Recently I wrote on how mental health professionals jump to psychosis when a patient claims to have experienced auditory, visual, gustatory, olfactory, or tactile hallucinations. Since "everyone" knows these are "crazy" phenomena, the extent to which ordinary functioning people experience these remain unknown.
Absent of delusions, absent horrid reality testing--I posit this is not so. Again, who is crazy--us, and the superficial psychosocial interviews. Or, should I more accurately state--the stupidfictionnonsensical psychotic interview?
Since I was a bookish, introverted bespectacled child, I have always been a daydreamer. In school, I was in my own world. The world of books. I was Katy John, I was the dark-haired sister of Little Plum, I was in the attic with Anne (probably not welcomed, as she was making out with Peter). Then, I was Peregrine Took, my ambivalently most favorite hobbit. I was a friend to all of them, hanging out with them, playing dolls with them, bike-riding, going to school with them, making up social interactions. They were more interesting than long-division. Did I mention I was lonely? My interaction with fictional characters resolved my loneliness. I created dialogue. I could hear them say their lines which I imagined for them. I could see us in our milieus. That's not psychosis--that's shyness. They did not "command" me to do anything. When I was interested in a subject (Spelling, History), they vanished. I commanded them to keep me company. A psychologist just looking to check a box will check auditory hallucinations. Bring on the anti-psychotics.
I still keep company with Peregrine. For many a year, I was awash with the hobbits. Then, at some point in graduate school, they left me. When Jackson came out in 2001 with the first Lord of the Ring Trilogy movie--they're back. With some modifications--Strider as portrayed by Viggo Mortensen--oh my, he's fine. In my imagination, Strider was never so. Just an old man, a terse Tolkien version of Tonto. But now--he's sexy. He's heroic. He's a dashing duelist. Rescue me.
Of course, never mention this to the harried,poorly trained intake worker.
If they had fan fiction when I was a chlld, i guess that is where I would have been. As it was, i would spend my lonely hours in the garage,filling in details of their lives, sketching LOTR characters. I think I was more interested by then in their clothes. Not the accessories. The ring--bah. One ring to rule them all? Bah. I have a history of losing rings. When I wash my hands after using the toilet, I place the ring on a ledge. Then, wash hands. Then leave. I can't tell you how many rings I've left behind. Then, minutes later, rushing back in--and it's disappeared. So, no rings on my fingers. Just on my ears.
But clothes? I guess if I were to do fan fiction, it would have ended up as "The Fashions of the Ring." Now, of course, there are conferences devoted to LOTR'ers. There are holiday packages. I'm not interested. I was never interested in dressing like a hobbit--just dressing them up. I'm not interested in being with people dressed up like elves, or assuming an elf/hobbit name. In fact, the best fan site I visited was the one where they imagined Eowyn saying, "I hied to the Gap of Rohan. But it was closed." I'm not interested in Jackson's sets (well, not enough to plan a holiday). Tolkien's shires were pre-WWI English villages. I've been to Scotland. I've been to the Isle of Skye. It's evocative enough for me.
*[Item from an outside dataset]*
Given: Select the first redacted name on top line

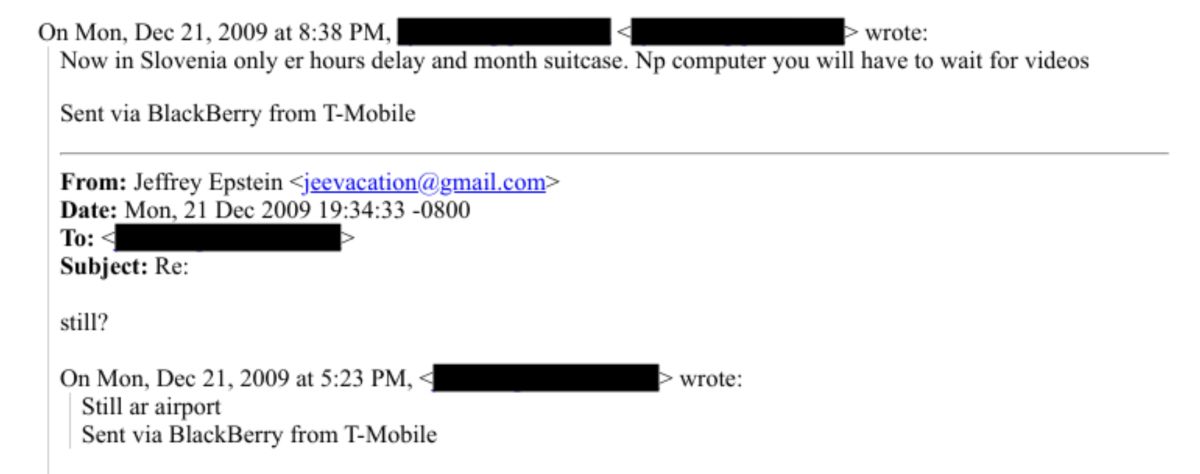Looking at the screenshot, I should [x=504, y=32].
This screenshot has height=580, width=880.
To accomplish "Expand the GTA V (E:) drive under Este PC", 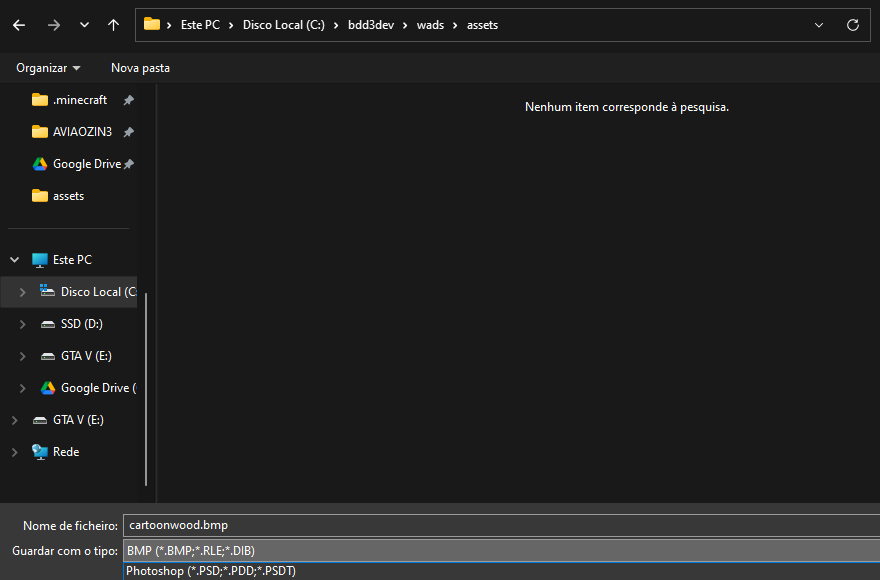I will (x=23, y=356).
I, of course, have the good sense and the high degree of repression necessary not to mention this to others. A psychologist did once say I had a "highly" active fantasy life. And that doesn't sound good coming from one of that tribe. Good thing I listened to my mother once in a while: "What goes on in the family, stays in the family." A short step to that is "What goes on in your head, stays in your head."
I have experienced tactile hallucinations (formication) in hot, humid weather. Sensations of spiders or gnats crawling up and down my legs, sometimes my back. A cold shower resolves that better than an anti-psychotic. About five years ago, when I experienced this in fine weather, I googled "Formication" and discovered that some gynecologists believe it is a perimenopausal phenomena. Ok. I'm in that range. So tactile hallucinations may be a normal hormonal event.
As for olfactory and gustatory, there have been times when my mouth is awash with a nostalgic flavor--the yumminess of my first taste of coffee (full-disclosure--age 3). Smells--the elementary school glue, for example. I can't explain why this happens. Only that I would never disclose it to a mental health professional. They are not curious anymore. They just want to put me in a box.
We used to talk in psychoanalytic training of the Protean bed--if the bed was too small, crush the patient to fit. If the bed was too big, stretch the patient. Now I see it is not a problem unique to psychoanalysis. Confirmation bias rules the mental health world. Everybody is just looking to check a box. Don't worry about whether the patient fits in the box.